---- Provided text

Okay, so what do these tests tell us? First, the stock ATC system is vacuum operated but temperature controlled! A mechanical temperature switch controls the amount of vacuum allowed to move the flap since there's almost always a vacuum in the air box. Second, if only cool air is allowed into the ATC intake while the ATC vacuum lines are still connected, there will be no real performance increase. This is because the ATC intake is smaller than the main air intake. So, my modification above actually decreased my power potential because I still had the ATC system functioning.
Getting It Straight! The ATC, or Air Temperature Control, is used to control the temperature of the intake air. Since the vast majority of cars are engineered for the average driver we must remember that we enthusiasts are the minority! Always remember this when questioning the engineering of a stock car.
The ATC receives it's vacuum signal from the top of the airbox. Because it's a vacuum, there's potential for debris to get sucked in to it so it's placed at the top of the airbox where it receives filtered air. Makes sense. You will see two vacuum lines coming from the top of the airbox. The one that goes to the ATC can obviously be removed when the ATC is removed, just make sure you cap off the nipple on the airbox so unfiltered air doesn't get sucked in. The other vacuum line is part of the fuel evap. system and needs to remain connected as it is part of the emissions system. If you decide to remove it, like in a cone filter configuration, be sure to cap it off also. Some are connected to the intake header and thus you don't want unfiltered air to get sucked in.
The mounting point on the airbox top is where the temperature control is because the intake air temperature is more representative here than in the ATC canister. Warm air is introduced in to the intake air for a couple of reasons, the primary one being to smooth out throttle response. By keeping the air warm, less fuel is needed, so fuel economy is assisted. We know that the colder the air the more dense it will be, more fuel can be used with it, and more power will be produced.
Many think that the ATC assists in engine warm-up but I disagree. Here's why: The temperature during combusion is well over 1000-degrees F, probably closer to 2000-3000-degrees F. So, how is going from 70-degree F intake air to, say, 150-degree F intake air really going to make a difference? In fact, because with colder air there will be more fuel being added to the combustion process, which will allow more energy to be released (as heat), the warm-up time required will actually be reduced! Also, the cold-start system in a car is, well, a different system, just as the ATC is a system motivated by only itself; there's no connection between it and the ECU or the EGR or PCV or anything else! All it does is control the air intake temperature regardless of what else is going on in the engine. Period! If you still don't believe me then you can read about it in the Haynes shop manual, page 4B-2, as well as in the General Information section of that chapter.
So you see, it's not really all that mystical of a system! If you are looking for a little more performance then toss it -- you will get better throttle response, more intake air for more power and a little more intake growl. Come on, you got that sport suspension that gives you a bumpier ride and those low-profile tires sure don't help so what's your real excuse for not removing the ATC? :-)

--------

→ **Work to do**:
1 > Repeat word for word the passage of the air temperature control write-up between "Getting It Straight!" and "a stock car.", inclusive.
2 > Name every system that the air temperature control write-up says the ATC has no connection with.

---- Dataset content

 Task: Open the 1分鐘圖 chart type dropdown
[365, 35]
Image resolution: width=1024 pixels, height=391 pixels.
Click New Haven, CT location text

--------

→ **Solved problems**:
1 >
Getting It Straight! The ATC, or Air Temperature Control, is used to control the temperature of the intake air. Since the vast majority of cars are engineered for the average driver we must remember that we enthusiasts are the minority! Always remember this when questioning the engineering of a stock car.

2 >
- ECU
- EGR
- PCV